Parental leave policies in surgical residency programs present another area for reform. Dr. Rangel said that, for years, the American Board of Surgery’s policies were confusing to residents and some of their program directors. In 2018, the board revamped its parental leave website to be more transparent and explicitly communicate more options for pregnant residents, such as allowing residents to graduate off-cycle and to roll vacation weeks over from one year to the next. The policy language has also been changed to include fathers.
But Dr. Rangel said parental leave reform is only one solution in the larger cocktail needed to heal a broken system. “It’s everything from the brief maternity leave to the stigma surrounding being a pregnant resident,” she said. “There are microaggressions from faculty and co-residents who feel it is a burden to have you be pregnant. There are few lactation facilities, there’s a paucity of child care support.”
John Fromson, vice chairman for community psychiatry at Brigham and Women’s Hospital, said a dearth of child care options remained a widespread problem. Some hospitals have tried to set up on-site day care facilities, but these are expensive to maintain and end up being unaffordable for the residents. The average resident earns $57,200 annually, a fraction of what their higher-ups at the hospital make.
Most residents end up relying on a combination of partners, parents and networks of friends. Dr. Moore said her husband, a lawyer, handles the morning drop-offs and evening pickups from day care. Several women interviewed said their parents retired early or moved closer to help with child care.
Making the operating room more accessible is not just an equity issue — it is also good for patients. Parent-doctors can bring an important sensibility to their work. Danielle Cameron, a chief resident in general surgery at Massachusetts General Hospital, said she had worried that motherhood might take away her “edge” or even her focus. Instead, she said, having a child has made her more empathetic and attuned to patient needs.

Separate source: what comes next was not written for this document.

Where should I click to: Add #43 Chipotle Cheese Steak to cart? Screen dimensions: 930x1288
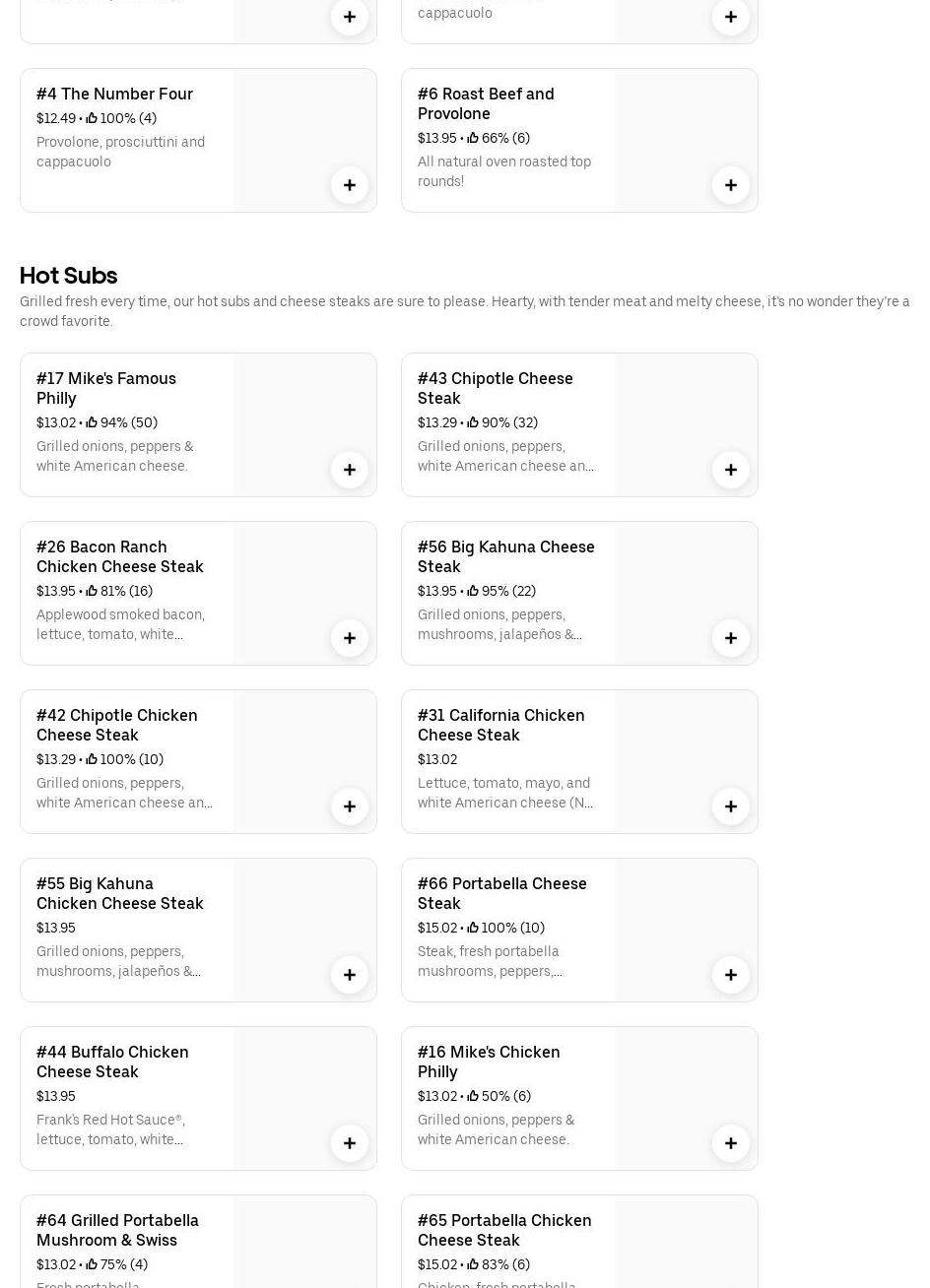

During a recent operation, Dr. Cameron jokingly described herself as “tough” to a male attending physician. “He responded, ‘I know you’re tough because you’re a surgeon mom,’” Dr. Cameron said. “It gave me a sense of pride because they know how much we have to balance every day.”
On Thanksgiving, Dr. Cameron took her family to the hospital to share leftovers with the residents on call. Her family has made sacrifices along the way, she said, but she hopes that her daughter has gained her grit and sense of duty. Recently Dr. Cameron passed her daughter’s room and saw her operating on her stuffed animals: She wants to be just like her mother.